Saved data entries
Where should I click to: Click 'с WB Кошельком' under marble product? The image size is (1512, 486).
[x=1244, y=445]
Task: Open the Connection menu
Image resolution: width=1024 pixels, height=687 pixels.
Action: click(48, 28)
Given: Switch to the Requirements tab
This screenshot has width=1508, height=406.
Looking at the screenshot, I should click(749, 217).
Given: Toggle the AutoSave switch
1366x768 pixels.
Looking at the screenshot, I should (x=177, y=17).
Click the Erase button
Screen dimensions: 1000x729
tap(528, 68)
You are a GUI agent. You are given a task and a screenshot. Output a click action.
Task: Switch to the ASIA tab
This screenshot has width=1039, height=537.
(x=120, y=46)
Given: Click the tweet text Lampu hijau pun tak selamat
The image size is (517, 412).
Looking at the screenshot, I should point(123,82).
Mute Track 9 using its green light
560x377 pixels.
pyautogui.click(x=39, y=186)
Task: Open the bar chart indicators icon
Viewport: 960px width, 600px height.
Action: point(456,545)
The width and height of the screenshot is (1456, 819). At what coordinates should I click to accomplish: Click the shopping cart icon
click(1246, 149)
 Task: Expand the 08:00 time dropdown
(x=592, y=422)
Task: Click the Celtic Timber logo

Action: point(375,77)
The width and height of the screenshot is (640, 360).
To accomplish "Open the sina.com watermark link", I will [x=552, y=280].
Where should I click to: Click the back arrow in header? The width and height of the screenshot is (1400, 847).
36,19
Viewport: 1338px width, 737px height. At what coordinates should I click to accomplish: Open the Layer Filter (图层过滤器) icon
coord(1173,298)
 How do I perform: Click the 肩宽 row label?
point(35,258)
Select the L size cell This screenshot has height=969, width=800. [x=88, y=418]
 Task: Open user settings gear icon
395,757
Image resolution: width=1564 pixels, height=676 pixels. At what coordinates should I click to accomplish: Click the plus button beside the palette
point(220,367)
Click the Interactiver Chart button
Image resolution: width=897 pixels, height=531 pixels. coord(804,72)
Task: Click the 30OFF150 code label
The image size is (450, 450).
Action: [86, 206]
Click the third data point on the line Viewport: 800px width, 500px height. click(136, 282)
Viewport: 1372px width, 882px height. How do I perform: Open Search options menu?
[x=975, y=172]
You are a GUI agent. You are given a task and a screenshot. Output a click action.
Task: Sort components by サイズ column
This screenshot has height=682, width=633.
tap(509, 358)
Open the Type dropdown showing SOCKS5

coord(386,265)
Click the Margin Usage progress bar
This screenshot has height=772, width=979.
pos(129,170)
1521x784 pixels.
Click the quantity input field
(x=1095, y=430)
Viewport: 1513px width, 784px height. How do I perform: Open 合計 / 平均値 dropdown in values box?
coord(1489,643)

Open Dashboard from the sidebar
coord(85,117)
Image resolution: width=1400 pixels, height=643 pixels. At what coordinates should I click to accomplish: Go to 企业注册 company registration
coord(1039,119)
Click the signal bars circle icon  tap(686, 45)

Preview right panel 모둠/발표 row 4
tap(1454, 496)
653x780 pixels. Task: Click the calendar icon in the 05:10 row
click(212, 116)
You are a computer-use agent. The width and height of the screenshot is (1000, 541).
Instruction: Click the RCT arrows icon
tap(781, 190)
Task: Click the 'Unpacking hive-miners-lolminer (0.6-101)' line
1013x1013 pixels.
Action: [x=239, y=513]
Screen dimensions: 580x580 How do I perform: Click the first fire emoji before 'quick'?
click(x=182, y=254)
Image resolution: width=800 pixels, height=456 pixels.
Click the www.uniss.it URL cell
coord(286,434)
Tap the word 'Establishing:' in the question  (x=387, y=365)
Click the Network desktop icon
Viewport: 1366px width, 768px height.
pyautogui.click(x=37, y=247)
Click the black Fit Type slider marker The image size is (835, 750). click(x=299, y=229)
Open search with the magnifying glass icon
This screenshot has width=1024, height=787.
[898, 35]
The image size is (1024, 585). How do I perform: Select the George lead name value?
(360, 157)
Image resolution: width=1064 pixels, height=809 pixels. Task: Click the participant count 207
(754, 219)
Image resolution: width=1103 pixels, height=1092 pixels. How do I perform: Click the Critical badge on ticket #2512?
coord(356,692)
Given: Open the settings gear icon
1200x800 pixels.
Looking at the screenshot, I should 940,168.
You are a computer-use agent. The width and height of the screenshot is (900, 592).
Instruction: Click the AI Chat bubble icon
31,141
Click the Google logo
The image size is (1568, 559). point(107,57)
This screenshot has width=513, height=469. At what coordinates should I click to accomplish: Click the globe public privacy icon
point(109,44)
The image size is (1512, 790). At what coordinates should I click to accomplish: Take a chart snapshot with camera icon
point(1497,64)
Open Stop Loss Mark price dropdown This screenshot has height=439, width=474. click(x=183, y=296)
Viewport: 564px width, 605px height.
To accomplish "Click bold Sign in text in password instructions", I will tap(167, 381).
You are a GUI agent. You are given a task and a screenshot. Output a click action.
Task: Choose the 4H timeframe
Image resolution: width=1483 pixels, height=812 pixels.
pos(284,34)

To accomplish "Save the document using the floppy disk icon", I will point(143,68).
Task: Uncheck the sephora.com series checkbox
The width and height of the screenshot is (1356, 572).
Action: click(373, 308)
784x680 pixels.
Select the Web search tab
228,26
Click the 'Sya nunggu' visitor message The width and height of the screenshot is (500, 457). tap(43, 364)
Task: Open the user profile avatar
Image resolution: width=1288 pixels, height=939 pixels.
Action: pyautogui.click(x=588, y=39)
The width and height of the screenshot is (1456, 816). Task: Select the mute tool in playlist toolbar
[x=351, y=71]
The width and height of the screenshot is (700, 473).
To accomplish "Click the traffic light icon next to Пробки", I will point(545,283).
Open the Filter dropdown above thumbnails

**Exercise instructions**. Without changing a single character, write out all of the entries.

**Your response**.
Where should I click to: Click 'с WB Кошельком' under marble product? The image size is (1512, 486).
[x=1244, y=445]
Task: Open the Connection menu
Image resolution: width=1024 pixels, height=687 pixels.
Action: click(48, 28)
Given: Switch to the Requirements tab
This screenshot has width=1508, height=406.
Looking at the screenshot, I should click(749, 217).
Given: Toggle the AutoSave switch
1366x768 pixels.
Looking at the screenshot, I should (x=177, y=17).
Click the Erase button
Screen dimensions: 1000x729
tap(528, 68)
You are a GUI agent. You are given a task and a screenshot. Output a click action.
Task: Switch to the ASIA tab
This screenshot has width=1039, height=537.
(x=120, y=46)
Given: Click the tweet text Lampu hijau pun tak selamat
The image size is (517, 412).
Looking at the screenshot, I should point(123,82).
Mute Track 9 using its green light
560x377 pixels.
pyautogui.click(x=39, y=186)
Task: Open the bar chart indicators icon
Viewport: 960px width, 600px height.
Action: point(456,545)
The width and height of the screenshot is (1456, 819). At what coordinates should I click to accomplish: Click the shopping cart icon
click(1246, 149)
 Task: Expand the 08:00 time dropdown
(x=592, y=422)
Task: Click the Celtic Timber logo

Action: point(375,77)
The width and height of the screenshot is (640, 360).
To accomplish "Open the sina.com watermark link", I will [x=552, y=280].
Where should I click to: Click the back arrow in header? The width and height of the screenshot is (1400, 847).
36,19
Viewport: 1338px width, 737px height. At what coordinates should I click to accomplish: Open the Layer Filter (图层过滤器) icon
coord(1173,298)
 How do I perform: Click the 肩宽 row label?
point(35,258)
Select the L size cell This screenshot has height=969, width=800. [x=88, y=418]
 Task: Open user settings gear icon
395,757
Image resolution: width=1564 pixels, height=676 pixels. At what coordinates should I click to accomplish: Click the plus button beside the palette
point(220,367)
Click the Interactiver Chart button
Image resolution: width=897 pixels, height=531 pixels. coord(804,72)
Task: Click the 30OFF150 code label
The image size is (450, 450).
Action: [86, 206]
Click the third data point on the line Viewport: 800px width, 500px height. click(136, 282)
Viewport: 1372px width, 882px height. How do I perform: Open Search options menu?
[x=975, y=172]
You are a GUI agent. You are given a task and a screenshot. Output a click action.
Task: Sort components by サイズ column
This screenshot has height=682, width=633.
tap(509, 358)
Open the Type dropdown showing SOCKS5

coord(386,265)
Click the Margin Usage progress bar
This screenshot has height=772, width=979.
pos(129,170)
1521x784 pixels.
Click the quantity input field
(x=1095, y=430)
Viewport: 1513px width, 784px height. How do I perform: Open 合計 / 平均値 dropdown in values box?
coord(1489,643)

Open Dashboard from the sidebar
coord(85,117)
Image resolution: width=1400 pixels, height=643 pixels. At what coordinates should I click to accomplish: Go to 企业注册 company registration
coord(1039,119)
Click the signal bars circle icon  tap(686, 45)

Preview right panel 모둠/발표 row 4
tap(1454, 496)
653x780 pixels. Task: Click the calendar icon in the 05:10 row
click(212, 116)
You are a computer-use agent. The width and height of the screenshot is (1000, 541).
Instruction: Click the RCT arrows icon
tap(781, 190)
Task: Click the 'Unpacking hive-miners-lolminer (0.6-101)' line
1013x1013 pixels.
Action: [x=239, y=513]
Screen dimensions: 580x580 How do I perform: Click the first fire emoji before 'quick'?
click(x=182, y=254)
Image resolution: width=800 pixels, height=456 pixels.
Click the www.uniss.it URL cell
coord(286,434)
Tap the word 'Establishing:' in the question  (x=387, y=365)
Click the Network desktop icon
Viewport: 1366px width, 768px height.
pyautogui.click(x=37, y=247)
Click the black Fit Type slider marker The image size is (835, 750). click(x=299, y=229)
Open search with the magnifying glass icon
This screenshot has width=1024, height=787.
[898, 35]
The image size is (1024, 585). How do I perform: Select the George lead name value?
(360, 157)
Image resolution: width=1064 pixels, height=809 pixels. Task: Click the participant count 207
(754, 219)
Image resolution: width=1103 pixels, height=1092 pixels. How do I perform: Click the Critical badge on ticket #2512?
coord(356,692)
Given: Open the settings gear icon
1200x800 pixels.
Looking at the screenshot, I should 940,168.
You are a computer-use agent. The width and height of the screenshot is (900, 592).
Instruction: Click the AI Chat bubble icon
31,141
Click the Google logo
The image size is (1568, 559). point(107,57)
This screenshot has width=513, height=469. At what coordinates should I click to accomplish: Click the globe public privacy icon
point(109,44)
The image size is (1512, 790). At what coordinates should I click to accomplish: Take a chart snapshot with camera icon
point(1497,64)
Open Stop Loss Mark price dropdown This screenshot has height=439, width=474. click(x=183, y=296)
Viewport: 564px width, 605px height.
To accomplish "Click bold Sign in text in password instructions", I will tap(167, 381).
You are a GUI agent. You are given a task and a screenshot. Output a click action.
Task: Choose the 4H timeframe
Image resolution: width=1483 pixels, height=812 pixels.
pos(284,34)

To accomplish "Save the document using the floppy disk icon", I will point(143,68).
Task: Uncheck the sephora.com series checkbox
The width and height of the screenshot is (1356, 572).
Action: click(373, 308)
784x680 pixels.
Select the Web search tab
228,26
Click the 'Sya nunggu' visitor message The width and height of the screenshot is (500, 457). tap(43, 364)
Task: Open the user profile avatar
Image resolution: width=1288 pixels, height=939 pixels.
Action: pyautogui.click(x=588, y=39)
The width and height of the screenshot is (1456, 816). Task: Select the mute tool in playlist toolbar
[x=351, y=71]
The width and height of the screenshot is (700, 473).
To accomplish "Click the traffic light icon next to Пробки", I will point(545,283).
Open the Filter dropdown above thumbnails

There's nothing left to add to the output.